++++ Records provided ++++
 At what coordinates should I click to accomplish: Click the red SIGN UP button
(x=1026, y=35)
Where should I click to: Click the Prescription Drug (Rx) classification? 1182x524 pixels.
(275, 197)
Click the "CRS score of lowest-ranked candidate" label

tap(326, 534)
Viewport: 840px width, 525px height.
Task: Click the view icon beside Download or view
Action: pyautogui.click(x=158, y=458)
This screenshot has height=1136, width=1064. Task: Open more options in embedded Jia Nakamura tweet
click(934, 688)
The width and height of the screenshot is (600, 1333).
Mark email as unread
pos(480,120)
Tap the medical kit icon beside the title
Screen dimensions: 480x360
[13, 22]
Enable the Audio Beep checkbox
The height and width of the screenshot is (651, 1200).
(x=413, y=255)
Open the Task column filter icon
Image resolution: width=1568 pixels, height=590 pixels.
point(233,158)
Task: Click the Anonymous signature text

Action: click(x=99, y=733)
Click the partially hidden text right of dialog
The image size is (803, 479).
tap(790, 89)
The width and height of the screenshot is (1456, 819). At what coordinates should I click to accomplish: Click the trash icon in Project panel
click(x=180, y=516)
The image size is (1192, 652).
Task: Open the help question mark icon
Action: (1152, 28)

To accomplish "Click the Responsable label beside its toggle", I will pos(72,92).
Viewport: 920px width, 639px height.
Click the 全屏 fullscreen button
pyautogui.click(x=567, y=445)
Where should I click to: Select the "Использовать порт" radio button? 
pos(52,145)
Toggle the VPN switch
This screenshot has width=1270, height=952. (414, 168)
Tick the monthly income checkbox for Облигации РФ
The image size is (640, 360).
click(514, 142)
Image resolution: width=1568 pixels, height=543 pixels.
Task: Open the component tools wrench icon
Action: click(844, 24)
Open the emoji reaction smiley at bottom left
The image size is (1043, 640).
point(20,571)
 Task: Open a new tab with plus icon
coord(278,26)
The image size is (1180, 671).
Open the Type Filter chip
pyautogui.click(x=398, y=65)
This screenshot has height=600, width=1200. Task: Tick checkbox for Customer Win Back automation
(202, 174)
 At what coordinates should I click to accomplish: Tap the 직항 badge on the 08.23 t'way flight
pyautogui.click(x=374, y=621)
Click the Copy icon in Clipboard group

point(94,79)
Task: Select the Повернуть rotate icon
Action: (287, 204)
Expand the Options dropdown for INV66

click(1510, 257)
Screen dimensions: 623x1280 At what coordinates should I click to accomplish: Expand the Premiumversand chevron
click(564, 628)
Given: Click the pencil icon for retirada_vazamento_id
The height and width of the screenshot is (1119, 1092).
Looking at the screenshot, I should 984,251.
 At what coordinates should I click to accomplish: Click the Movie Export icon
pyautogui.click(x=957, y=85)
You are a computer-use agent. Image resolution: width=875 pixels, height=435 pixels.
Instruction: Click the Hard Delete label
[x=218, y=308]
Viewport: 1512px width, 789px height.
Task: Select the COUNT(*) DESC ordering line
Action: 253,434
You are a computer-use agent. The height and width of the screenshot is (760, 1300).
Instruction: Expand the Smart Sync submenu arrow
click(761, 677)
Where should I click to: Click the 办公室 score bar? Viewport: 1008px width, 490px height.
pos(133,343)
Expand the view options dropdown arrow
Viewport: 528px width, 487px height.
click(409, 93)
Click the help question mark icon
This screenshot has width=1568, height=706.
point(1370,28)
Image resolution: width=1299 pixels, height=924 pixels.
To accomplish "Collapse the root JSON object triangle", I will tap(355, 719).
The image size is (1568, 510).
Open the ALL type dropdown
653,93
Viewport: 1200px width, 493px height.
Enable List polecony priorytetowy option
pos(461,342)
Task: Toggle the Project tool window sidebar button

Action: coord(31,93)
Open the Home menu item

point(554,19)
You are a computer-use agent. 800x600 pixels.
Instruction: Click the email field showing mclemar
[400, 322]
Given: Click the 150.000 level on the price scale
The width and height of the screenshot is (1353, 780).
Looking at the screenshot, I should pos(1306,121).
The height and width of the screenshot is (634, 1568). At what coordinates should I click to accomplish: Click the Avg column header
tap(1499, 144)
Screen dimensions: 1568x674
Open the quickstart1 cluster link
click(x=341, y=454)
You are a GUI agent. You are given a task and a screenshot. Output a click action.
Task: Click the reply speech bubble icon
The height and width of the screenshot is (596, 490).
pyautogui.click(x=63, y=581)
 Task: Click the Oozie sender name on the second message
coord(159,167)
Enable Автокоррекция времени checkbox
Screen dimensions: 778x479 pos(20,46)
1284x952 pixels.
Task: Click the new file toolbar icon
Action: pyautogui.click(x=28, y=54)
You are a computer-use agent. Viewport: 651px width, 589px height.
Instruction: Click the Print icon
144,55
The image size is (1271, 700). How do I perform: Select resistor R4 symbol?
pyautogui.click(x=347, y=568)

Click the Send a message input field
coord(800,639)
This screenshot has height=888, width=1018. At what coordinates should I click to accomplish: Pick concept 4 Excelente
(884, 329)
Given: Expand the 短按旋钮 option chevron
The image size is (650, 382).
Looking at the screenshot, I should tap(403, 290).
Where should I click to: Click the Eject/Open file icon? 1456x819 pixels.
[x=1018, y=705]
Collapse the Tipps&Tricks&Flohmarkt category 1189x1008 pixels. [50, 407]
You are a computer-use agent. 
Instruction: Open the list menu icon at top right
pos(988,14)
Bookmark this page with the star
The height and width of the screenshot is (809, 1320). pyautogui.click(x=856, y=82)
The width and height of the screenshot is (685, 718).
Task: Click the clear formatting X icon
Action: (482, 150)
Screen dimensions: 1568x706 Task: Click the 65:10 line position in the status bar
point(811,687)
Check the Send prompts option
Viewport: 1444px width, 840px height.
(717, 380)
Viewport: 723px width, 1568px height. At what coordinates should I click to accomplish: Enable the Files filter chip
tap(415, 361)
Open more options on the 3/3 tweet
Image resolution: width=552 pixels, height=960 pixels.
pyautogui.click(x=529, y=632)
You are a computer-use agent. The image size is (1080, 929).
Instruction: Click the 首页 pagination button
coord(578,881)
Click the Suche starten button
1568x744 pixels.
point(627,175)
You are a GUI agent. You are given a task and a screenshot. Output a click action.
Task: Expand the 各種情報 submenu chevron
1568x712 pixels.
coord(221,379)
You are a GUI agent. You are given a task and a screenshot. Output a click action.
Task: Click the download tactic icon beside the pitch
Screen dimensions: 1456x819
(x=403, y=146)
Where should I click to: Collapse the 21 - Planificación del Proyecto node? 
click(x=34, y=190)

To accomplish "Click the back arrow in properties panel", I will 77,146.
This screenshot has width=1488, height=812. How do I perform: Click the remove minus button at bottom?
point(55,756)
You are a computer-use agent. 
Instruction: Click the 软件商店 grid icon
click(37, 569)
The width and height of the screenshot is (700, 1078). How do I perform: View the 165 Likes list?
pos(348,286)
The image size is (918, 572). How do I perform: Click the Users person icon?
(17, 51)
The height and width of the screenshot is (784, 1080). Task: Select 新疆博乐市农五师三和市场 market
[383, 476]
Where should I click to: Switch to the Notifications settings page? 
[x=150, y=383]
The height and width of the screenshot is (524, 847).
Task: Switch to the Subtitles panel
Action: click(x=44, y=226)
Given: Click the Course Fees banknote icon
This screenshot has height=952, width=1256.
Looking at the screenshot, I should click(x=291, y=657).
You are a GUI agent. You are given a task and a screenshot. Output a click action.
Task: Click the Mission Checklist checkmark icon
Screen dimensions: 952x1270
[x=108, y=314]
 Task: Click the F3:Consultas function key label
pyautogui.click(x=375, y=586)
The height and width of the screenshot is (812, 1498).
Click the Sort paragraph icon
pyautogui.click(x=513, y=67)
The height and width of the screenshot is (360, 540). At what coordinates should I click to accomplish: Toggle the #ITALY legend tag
++++
• _Goal of the exercise_
Reproduce every item above verbatim, line for line.

• _Full answer_
 At what coordinates should I click to accomplish: Click the red SIGN UP button
(x=1026, y=35)
Where should I click to: Click the Prescription Drug (Rx) classification? 1182x524 pixels.
(275, 197)
Click the "CRS score of lowest-ranked candidate" label

tap(326, 534)
Viewport: 840px width, 525px height.
Task: Click the view icon beside Download or view
Action: pyautogui.click(x=158, y=458)
This screenshot has height=1136, width=1064. Task: Open more options in embedded Jia Nakamura tweet
click(934, 688)
The width and height of the screenshot is (600, 1333).
Mark email as unread
pos(480,120)
Tap the medical kit icon beside the title
Screen dimensions: 480x360
[13, 22]
Enable the Audio Beep checkbox
The height and width of the screenshot is (651, 1200).
(x=413, y=255)
Open the Task column filter icon
Image resolution: width=1568 pixels, height=590 pixels.
point(233,158)
Task: Click the Anonymous signature text

Action: click(x=99, y=733)
Click the partially hidden text right of dialog
The image size is (803, 479).
tap(790, 89)
The width and height of the screenshot is (1456, 819). At what coordinates should I click to accomplish: Click the trash icon in Project panel
click(x=180, y=516)
The image size is (1192, 652).
Task: Open the help question mark icon
Action: (1152, 28)

To accomplish "Click the Responsable label beside its toggle", I will pos(72,92).
Viewport: 920px width, 639px height.
Click the 全屏 fullscreen button
pyautogui.click(x=567, y=445)
Where should I click to: Select the "Использовать порт" radio button? 
pos(52,145)
Toggle the VPN switch
This screenshot has width=1270, height=952. (414, 168)
Tick the monthly income checkbox for Облигации РФ
The image size is (640, 360).
click(514, 142)
Image resolution: width=1568 pixels, height=543 pixels.
Task: Open the component tools wrench icon
Action: click(844, 24)
Open the emoji reaction smiley at bottom left
The image size is (1043, 640).
point(20,571)
 Task: Open a new tab with plus icon
coord(278,26)
The image size is (1180, 671).
Open the Type Filter chip
pyautogui.click(x=398, y=65)
This screenshot has height=600, width=1200. Task: Tick checkbox for Customer Win Back automation
(202, 174)
 At what coordinates should I click to accomplish: Tap the 직항 badge on the 08.23 t'way flight
pyautogui.click(x=374, y=621)
Click the Copy icon in Clipboard group

point(94,79)
Task: Select the Повернуть rotate icon
Action: (287, 204)
Expand the Options dropdown for INV66

click(1510, 257)
Screen dimensions: 623x1280 At what coordinates should I click to accomplish: Expand the Premiumversand chevron
click(564, 628)
Given: Click the pencil icon for retirada_vazamento_id
The height and width of the screenshot is (1119, 1092).
Looking at the screenshot, I should 984,251.
 At what coordinates should I click to accomplish: Click the Movie Export icon
pyautogui.click(x=957, y=85)
You are a computer-use agent. Image resolution: width=875 pixels, height=435 pixels.
Instruction: Click the Hard Delete label
[x=218, y=308]
Viewport: 1512px width, 789px height.
Task: Select the COUNT(*) DESC ordering line
Action: 253,434
You are a computer-use agent. The height and width of the screenshot is (760, 1300).
Instruction: Expand the Smart Sync submenu arrow
click(761, 677)
Where should I click to: Click the 办公室 score bar? Viewport: 1008px width, 490px height.
pos(133,343)
Expand the view options dropdown arrow
Viewport: 528px width, 487px height.
click(409, 93)
Click the help question mark icon
This screenshot has width=1568, height=706.
point(1370,28)
Image resolution: width=1299 pixels, height=924 pixels.
To accomplish "Collapse the root JSON object triangle", I will tap(355, 719).
The image size is (1568, 510).
Open the ALL type dropdown
653,93
Viewport: 1200px width, 493px height.
Enable List polecony priorytetowy option
pos(461,342)
Task: Toggle the Project tool window sidebar button

Action: coord(31,93)
Open the Home menu item

point(554,19)
You are a computer-use agent. 800x600 pixels.
Instruction: Click the email field showing mclemar
[400, 322]
Given: Click the 150.000 level on the price scale
The width and height of the screenshot is (1353, 780).
Looking at the screenshot, I should pos(1306,121).
The height and width of the screenshot is (634, 1568). At what coordinates should I click to accomplish: Click the Avg column header
tap(1499, 144)
Screen dimensions: 1568x674
Open the quickstart1 cluster link
click(x=341, y=454)
You are a GUI agent. You are given a task and a screenshot. Output a click action.
Task: Click the reply speech bubble icon
The height and width of the screenshot is (596, 490).
pyautogui.click(x=63, y=581)
 Task: Click the Oozie sender name on the second message
coord(159,167)
Enable Автокоррекция времени checkbox
Screen dimensions: 778x479 pos(20,46)
1284x952 pixels.
Task: Click the new file toolbar icon
Action: pyautogui.click(x=28, y=54)
You are a computer-use agent. Viewport: 651px width, 589px height.
Instruction: Click the Print icon
144,55
The image size is (1271, 700). How do I perform: Select resistor R4 symbol?
pyautogui.click(x=347, y=568)

Click the Send a message input field
coord(800,639)
This screenshot has height=888, width=1018. At what coordinates should I click to accomplish: Pick concept 4 Excelente
(884, 329)
Given: Expand the 短按旋钮 option chevron
The image size is (650, 382).
Looking at the screenshot, I should tap(403, 290).
Where should I click to: Click the Eject/Open file icon? 1456x819 pixels.
[x=1018, y=705]
Collapse the Tipps&Tricks&Flohmarkt category 1189x1008 pixels. [50, 407]
You are a computer-use agent. 
Instruction: Open the list menu icon at top right
pos(988,14)
Bookmark this page with the star
The height and width of the screenshot is (809, 1320). pyautogui.click(x=856, y=82)
The width and height of the screenshot is (685, 718).
Task: Click the clear formatting X icon
Action: (482, 150)
Screen dimensions: 1568x706 Task: Click the 65:10 line position in the status bar
point(811,687)
Check the Send prompts option
Viewport: 1444px width, 840px height.
(717, 380)
Viewport: 723px width, 1568px height. At what coordinates should I click to accomplish: Enable the Files filter chip
tap(415, 361)
Open more options on the 3/3 tweet
Image resolution: width=552 pixels, height=960 pixels.
pyautogui.click(x=529, y=632)
You are a computer-use agent. The image size is (1080, 929).
Instruction: Click the 首页 pagination button
coord(578,881)
Click the Suche starten button
1568x744 pixels.
point(627,175)
You are a GUI agent. You are given a task and a screenshot. Output a click action.
Task: Expand the 各種情報 submenu chevron
1568x712 pixels.
coord(221,379)
You are a GUI agent. You are given a task and a screenshot. Output a click action.
Task: Click the download tactic icon beside the pitch
Screen dimensions: 1456x819
(x=403, y=146)
Where should I click to: Collapse the 21 - Planificación del Proyecto node? 
click(x=34, y=190)

To accomplish "Click the back arrow in properties panel", I will 77,146.
This screenshot has width=1488, height=812. How do I perform: Click the remove minus button at bottom?
point(55,756)
You are a computer-use agent. 
Instruction: Click the 软件商店 grid icon
click(37, 569)
The width and height of the screenshot is (700, 1078). How do I perform: View the 165 Likes list?
pos(348,286)
The image size is (918, 572). How do I perform: Click the Users person icon?
(17, 51)
The height and width of the screenshot is (784, 1080). Task: Select 新疆博乐市农五师三和市场 market
[383, 476]
Where should I click to: Switch to the Notifications settings page? 
[x=150, y=383]
The height and width of the screenshot is (524, 847).
Task: Switch to the Subtitles panel
Action: click(x=44, y=226)
Given: Click the Course Fees banknote icon
This screenshot has height=952, width=1256.
Looking at the screenshot, I should click(x=291, y=657).
You are a GUI agent. You are given a task and a screenshot. Output a click action.
Task: Click the Mission Checklist checkmark icon
Screen dimensions: 952x1270
[x=108, y=314]
 Task: Click the F3:Consultas function key label
pyautogui.click(x=375, y=586)
The height and width of the screenshot is (812, 1498).
Click the Sort paragraph icon
pyautogui.click(x=513, y=67)
The height and width of the screenshot is (360, 540). At what coordinates should I click to accomplish: Toggle the #ITALY legend tag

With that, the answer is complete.